Valor Econômico
Fernando Travaglini, de São Paulo
O Banco Rural continua intenso trabalho de readequação de suas
atividades, com redução de despesas e otimização das estruturas
internas, como a centralização do "back-office" em Belo Horizonte. O
objetivo é recolocar o banco na trilha do crescimento depois do forte
baque sofrido com a crise do mensalão, em 2005, logo na sequência da
quebra do Banco Santos, em 2004. Os dois eventos derrubaram a carteira
de crédito da instituição de R$ 5 bilhões para R$ 400 milhões.
A recente crise internacional, no entanto, acabou colaborando com a
nova estratégia.
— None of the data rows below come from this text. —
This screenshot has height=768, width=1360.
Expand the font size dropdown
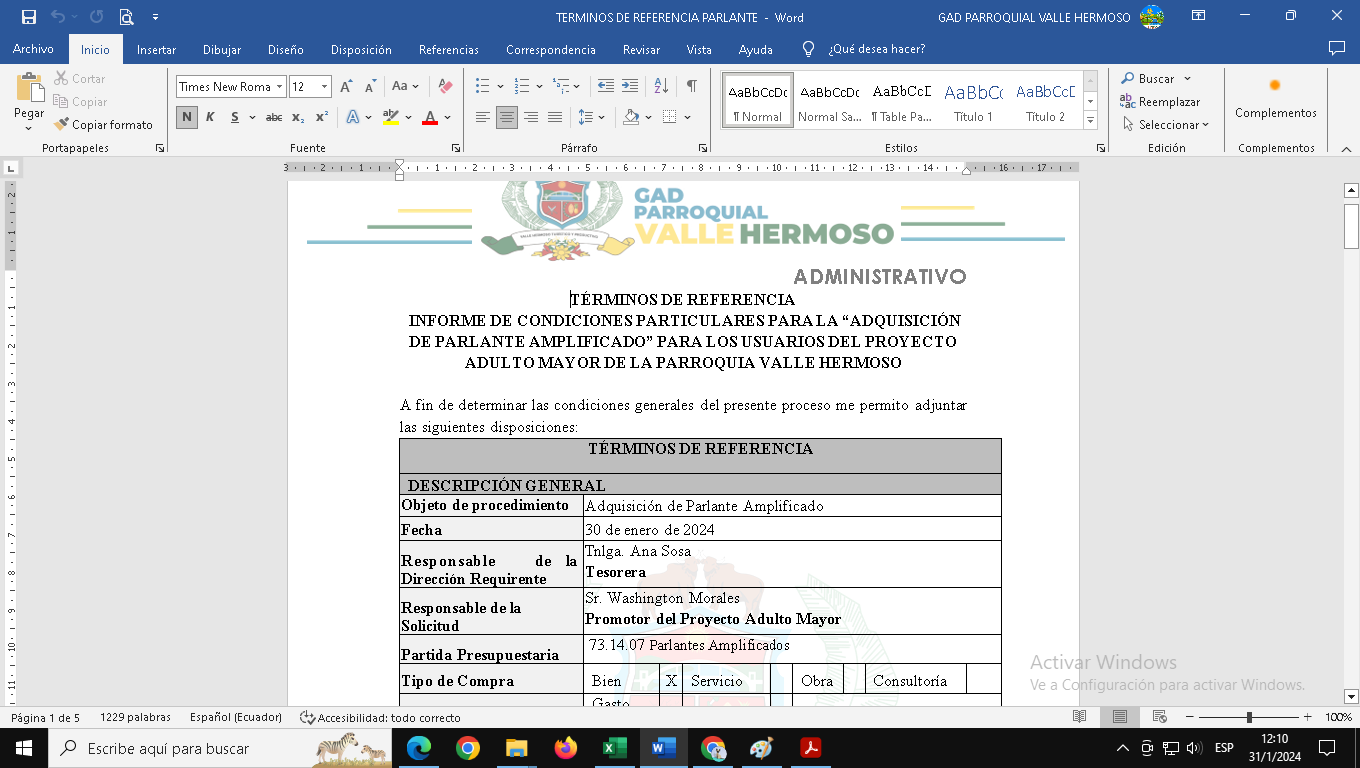coord(324,87)
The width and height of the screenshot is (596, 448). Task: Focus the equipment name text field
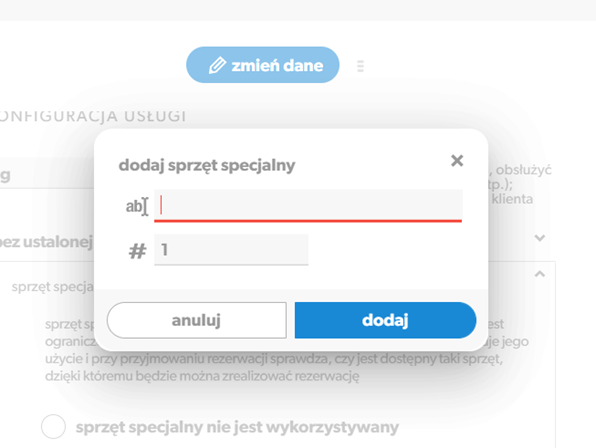tap(308, 205)
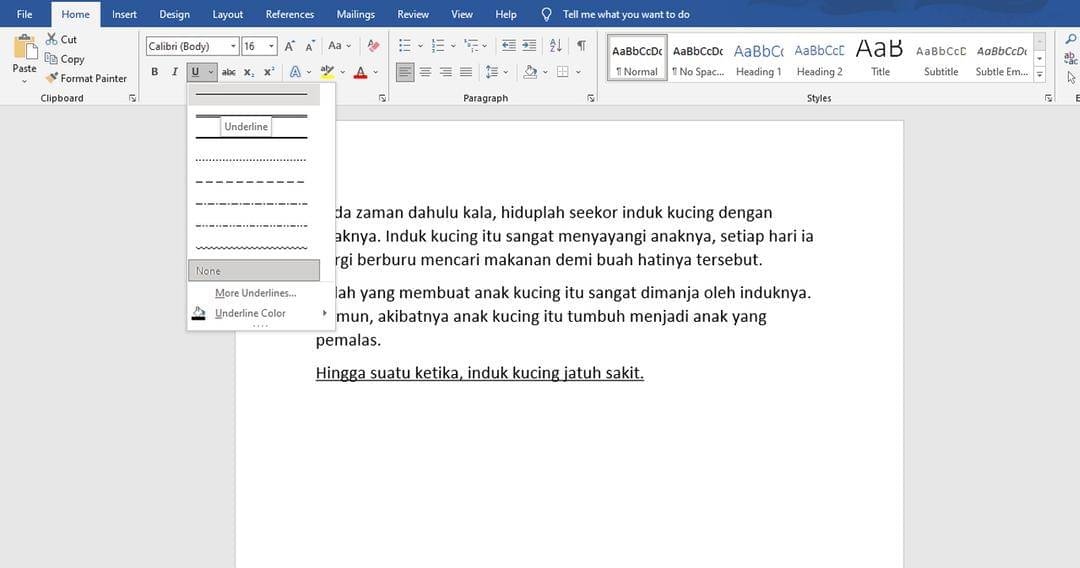The height and width of the screenshot is (568, 1080).
Task: Switch to the References tab
Action: 289,14
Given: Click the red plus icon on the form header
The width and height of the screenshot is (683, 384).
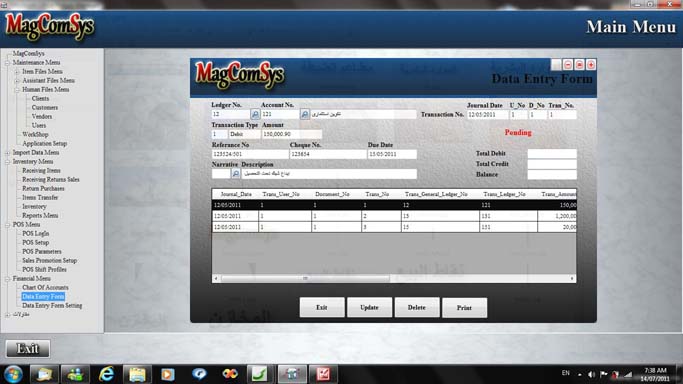Looking at the screenshot, I should pyautogui.click(x=591, y=65).
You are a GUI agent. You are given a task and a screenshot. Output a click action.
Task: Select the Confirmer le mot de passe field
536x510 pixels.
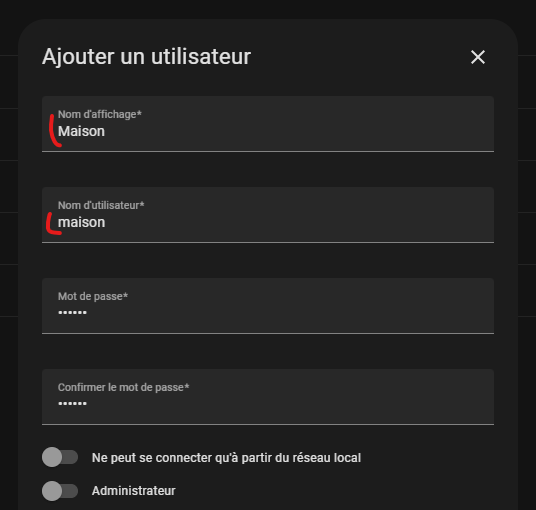(x=268, y=397)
Isso porque a carteira de crédito alocada no balanço
passou de R$ 1,05 bilhão, em dezembro de 2008, para R$ 1,85 bilhão no
fim do ano passado. A explicação é que o banco estava preparado e com
dinheiro em caixa, o que permitiu acelerar as concessões e recuperar
fatia de mercado, avalia João Heraldo Lima, presidente do banco.
A maior evolução se deu na carteira de crédito corporativo, que chegou
a R$ 1,45 bilhão, contra R$ 500 milhões em 2008. "Encontramos espaço
para crescer e reconquistar clientes antigos", diz Vinicius Samarane,
vice-presidente administrativo.
Dessa forma, a participação dos empréstimos de pequenas e médias
empresas passou a representar 80% do total da carteira, enquanto o
estoque de crédito consignado se manteve praticamente constante.
O banco registrou ainda queda na inadimplência, de 7,6%, em 2008, para
2,5% em 2009, fruto, também, do aumento do estoque de linhas.
Para este ano, o objetivo é registrar nova expansão das concessões, da
ordem de 50%, completa Heraldo, tanto entre as empresas, quanto na
pessoa física.
Para fazer frente a essa evolução, o banco recebeu mais uma injeção de
capital dos acionistas. Em janeiro deste ano, foi feito um aporte de R$
25 milhões, que se soma aos R$ 100 milhões colocados no fim de 2007.
Com a nova integralização, o índice de Basileia sobe para 12,75%,
permitindo o crescimento vislumbrado pela administração, afirma José
Roberto Salgado, vice-presidente operacional.
O lucro líquido da instituição atingiu R$ 49,851 milhões, ligeira queda
em relação ao ano anterior (R$ 50,854 milhões). O patrimônio líquido
ficou em R$ 387 milhões, do qual decorre a rentabilidade de 12,7%. A
captação cresceu 42% no ano. "Estamos nos preparando para um salto no
futuro e talvez até abrir o capital", diz Heraldo.